You can change the location of the local Maven repository, used to
resolve and cache artifacts, using the standard Maven settings.xml
file (with a top level element called <localRepository/>
). You can
also use a system property maven.repo.local
(or maven.home
which
defaults to ${user.home}/.m2
) when you launch the thin jar, but not
a command line flag. The Maven and Gradle plugins respond to the
settings.xml
and also (with Maven) to -Dmaven.repo.local
as a
command line flag. When the launcher runs it also looks in ${thin.root}/..
for a settings.xml
file and uses that in preference to any other location
if it exists. (For historical reasons it also looks in ${thin.root}/.m2
but that directory is unlikely to exist.)

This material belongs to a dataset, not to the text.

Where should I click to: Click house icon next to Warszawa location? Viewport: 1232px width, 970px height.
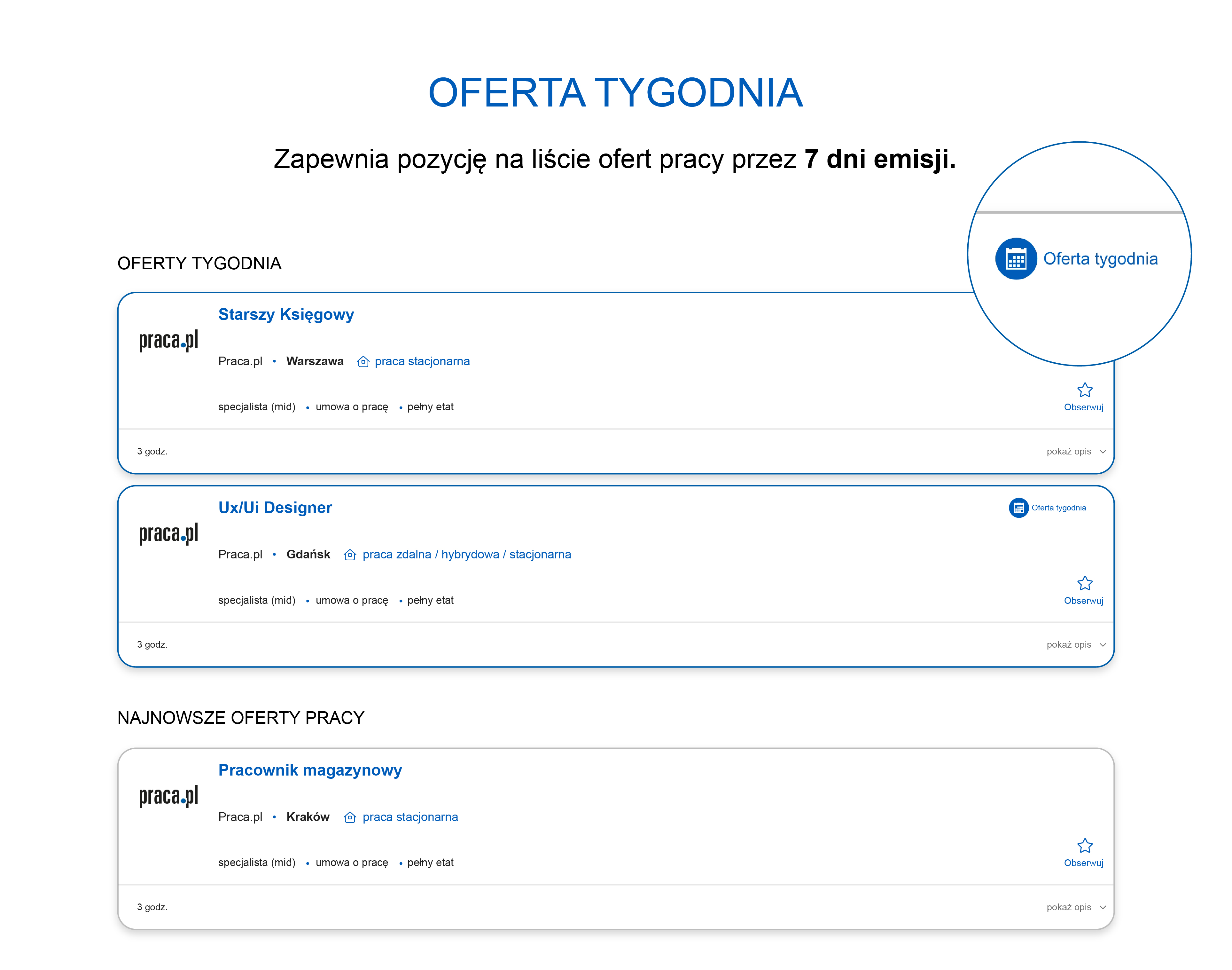click(363, 362)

The dependency resolution uses Maven libraries, and should respect the
proxy settings in your settings.xml
. The initial download of the
launcher by the ThinJarWrapper
uses regular JDK libraries so you
need to specify the normal -D
args for networking as well,
unless you have the launcher already cached locally.
The thin launcher itself parses your local Maven settings.xml
and
uses the mirror settings there. To download the launcher itself, and
bootstrap the process, you need to explicitly provide a thin.repo
to
the wrapper (the same as the mirror). You can do this on the command
line when running the jar, using all the usual mechanisms. To run the
build plugins resolve
goals you can make the thin launcher jar
a dependency of the plugin, to ensure it is cached locally before the
plugin runs. E.g.
<pluginManagement>
<plugins>
<plugin>
<groupId>org.springframework.boot.experimental</groupId>
<artifactId>spring-boot-thin-maven-plugin</artifactId>
<version>${wrapper.version}</version>
<dependencies>
<dependency>
<groupId>org.springframework.boot.experimental</groupId>
<artifactId>spring-boot-thin-launcher</artifactId>
<classifier>exec</classifier>
<version>${wrapper.version}</version>
</dependency>
</dependencies>
</plugin>
</plugins>
</pluginManagement>
Or else you can set a project, system property or environment variable. E.g.
$ ./mvnw spring-boot-thin:resolve -Dthin.repo=http://localhost:8081/repository/maven-central
or
$ ./gradlew thinResolve -P thin.repo=http://localhost:8081/repository/maven-central
System properties (thin.repo
) and environment variables (THIN_REPO
) work too.
The thin launcher will use repository declarations from the pom.xml
in the archive, and also from the ~/.m2/settings.xml
(by default,
but can be relocated using maven.home
or thin.root
). If you have a
private repository that requires credentials to access it, the best
choice is
settings.xml
. This also
applies to the Gradle plugin because it executes the jar file, and the
underlying mechanism is implemented using Maven.
NOTE: The
thin.repo
setting only applies to the location of the launcher jar itself. If your custom repo is not a mirror it is unlikely to be that location.
This project is Open Source software released under the Apache 2.0 license.